Plug Preparation With Pic Question

Hey guys,
While I wait for vacuum parts to come in, I figured I would make my next mold in the mean time.

I was wondering what would be the best way to prevent the paint/clear coat from coming off when I make the mold? 5 coats of mold release wax and 3 coats of pva? Last thing I want is for the paint to be ruined in case the mold goes wrong. I’m not sure what type of paint was used on it since it came with my bike.

Also, I’m bad with figuring out how much gelcoat I need to cover this part. Anyone can shoot a guesstimate? Most of the time, I barely have enough for my mold or I use too much.

Thanks all for the help

The tactic that I used to prevent paint from coming off a plug is to spray on the PVA as per the instructions. I spray about 6-9 layers with 15 mins between coats. That way I have a pva layer that can be pulled off when I demold. It is a nice barrier that separates the paint from the gelcoat and resin.

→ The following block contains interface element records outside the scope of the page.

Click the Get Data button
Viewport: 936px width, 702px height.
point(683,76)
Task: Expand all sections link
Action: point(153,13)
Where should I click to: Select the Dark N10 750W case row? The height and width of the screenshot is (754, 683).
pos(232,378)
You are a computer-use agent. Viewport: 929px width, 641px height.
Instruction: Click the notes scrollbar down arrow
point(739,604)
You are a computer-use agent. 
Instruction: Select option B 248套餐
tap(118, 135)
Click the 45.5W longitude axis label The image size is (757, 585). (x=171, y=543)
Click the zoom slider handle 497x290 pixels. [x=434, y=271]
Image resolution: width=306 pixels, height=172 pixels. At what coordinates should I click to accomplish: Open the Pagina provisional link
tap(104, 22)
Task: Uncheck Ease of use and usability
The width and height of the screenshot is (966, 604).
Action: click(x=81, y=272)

It’s hard to tell an approximation of gelcoat needed without an idea of how large the part is. Put it next to something: a soda can, a ruler, etc.-- that way we have an idea how large the part is, and can give a better estimate.

If you have good paint that’s shiny and smooth, then wax should prevent the paint from coming off. If the paint had a bad bonding surface, and wasn’t cured well, then it could come off. What is that piece? If it’s a car part, I wouldn’t worry about it so long as you wax it 5 coats or so.

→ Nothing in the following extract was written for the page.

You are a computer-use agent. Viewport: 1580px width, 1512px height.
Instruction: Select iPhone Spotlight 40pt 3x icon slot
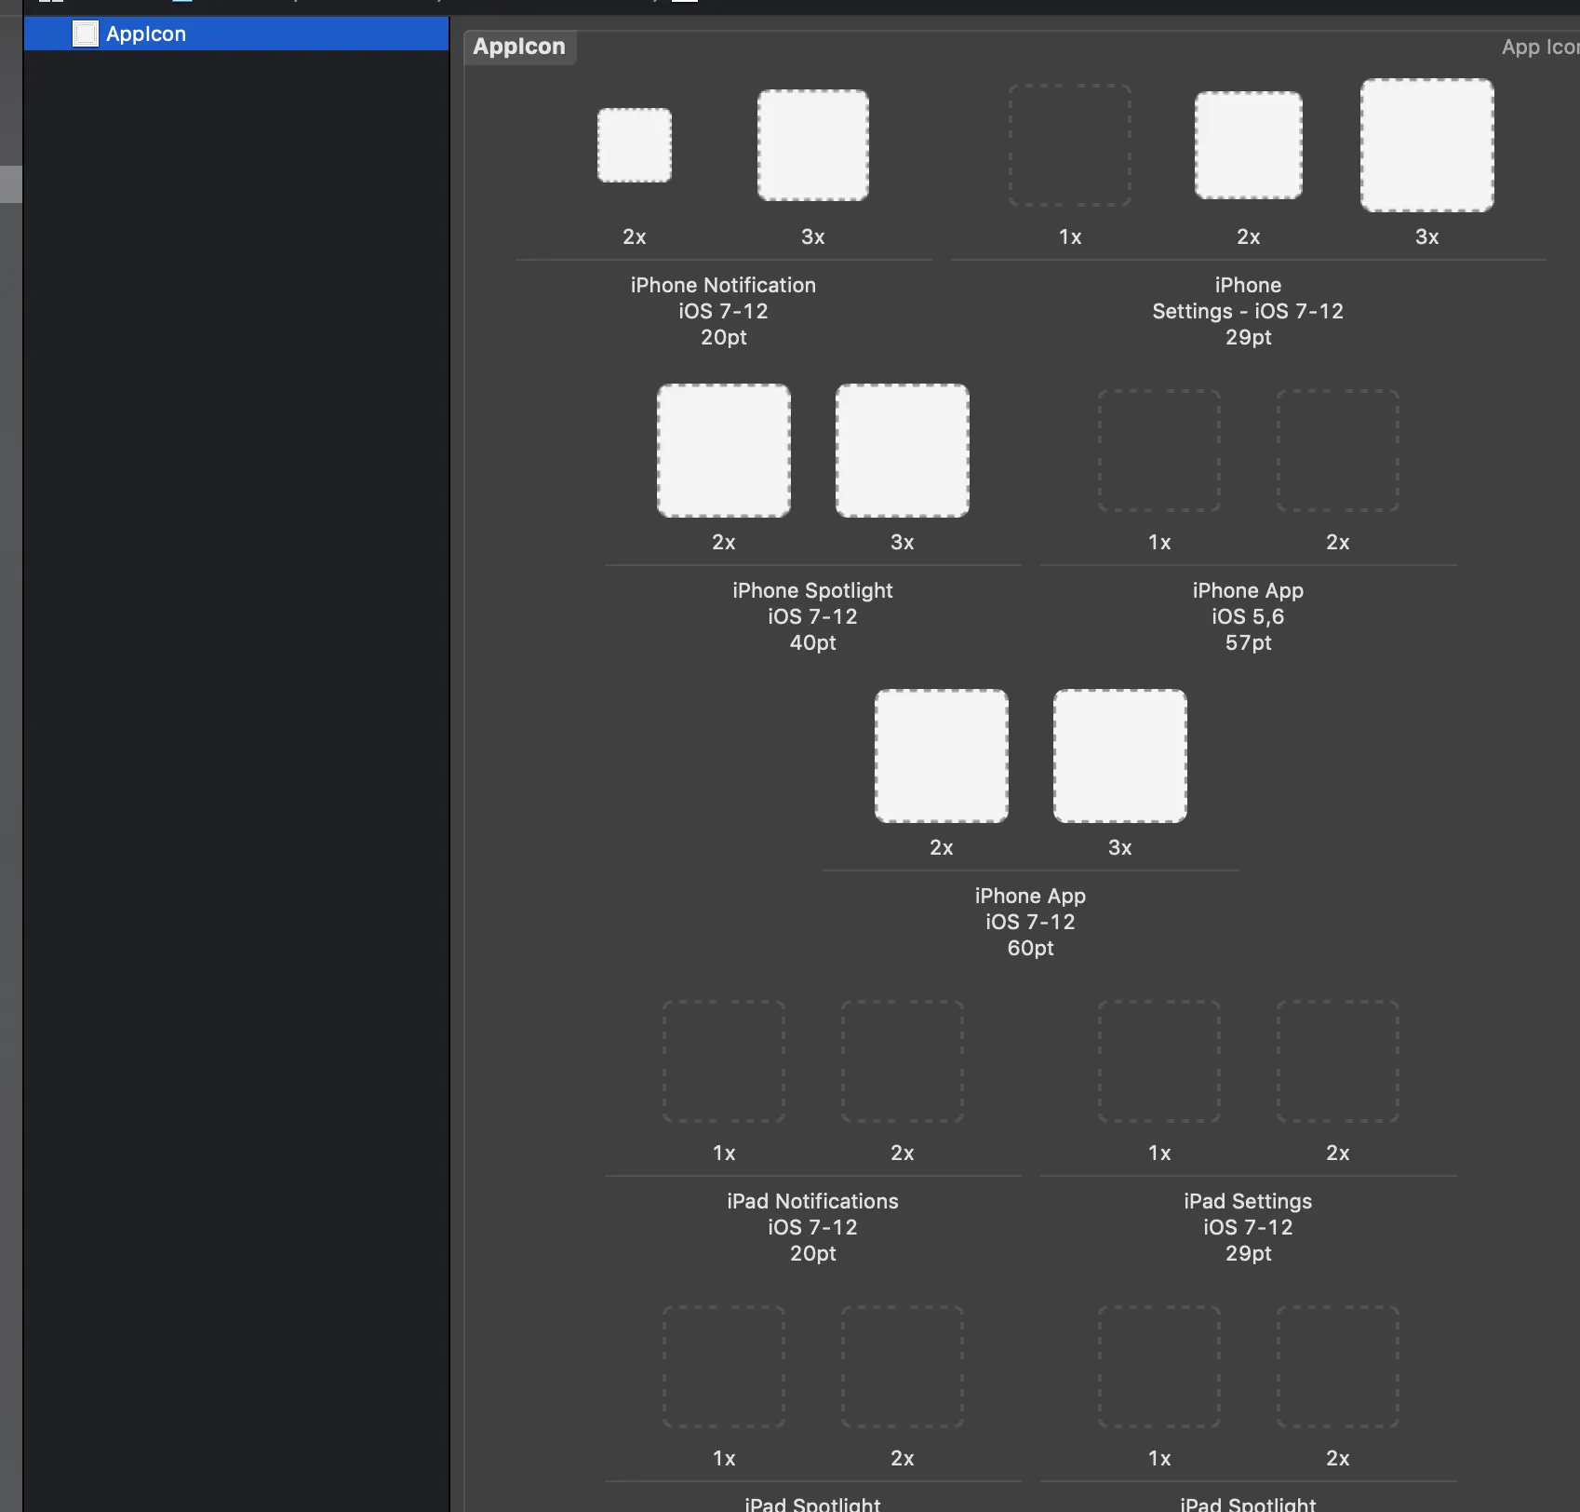[903, 451]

When in doubt about styrene resistant paints/clear, switch to epoxy. Pea and wax will not help at all.

It’s actually a solo motorcycle cowl.

Ill get another pic with a soda can or something in the pic for better judgement.

The safest bet is to use PVA. Wax could be fine but it could also fail with polyester or epoxy surface coats. The best thing to do is test the release with a scrap that is painted with your paint system. Then you can test your release system and your resin to make sure it’s all compatible. Some epoxies will chemically bond with the paint even if it’s waxed. Wax is unable to block chemical reactivity. Properly applied PVA blocks any chemical reactivity. Either way… TEST! TEST! TEST!

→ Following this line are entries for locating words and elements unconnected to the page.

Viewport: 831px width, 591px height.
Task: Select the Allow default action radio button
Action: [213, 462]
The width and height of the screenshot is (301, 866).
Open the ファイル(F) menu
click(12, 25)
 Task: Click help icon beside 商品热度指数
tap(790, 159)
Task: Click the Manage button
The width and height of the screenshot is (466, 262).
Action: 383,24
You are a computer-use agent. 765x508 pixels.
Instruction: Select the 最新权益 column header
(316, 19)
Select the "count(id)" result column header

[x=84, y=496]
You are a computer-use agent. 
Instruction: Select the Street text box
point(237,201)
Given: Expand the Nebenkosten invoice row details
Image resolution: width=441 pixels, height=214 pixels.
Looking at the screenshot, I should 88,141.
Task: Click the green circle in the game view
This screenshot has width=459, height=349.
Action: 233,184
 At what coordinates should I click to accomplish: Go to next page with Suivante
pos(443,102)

Calculating the amount of gel-coat is simple. Surface area x gel coat thickness + 15 percent. You can always mix up more gel-coat and apply it right away if you are running short.

Thanks for the extra input. Sadly I don’t have an extra part. I’m not sure if the previous owner purchased it prepainted or had it painted,

As for the amount of gel coat, I’ve got about 16 oz left and was wondering if I needed to purchase more.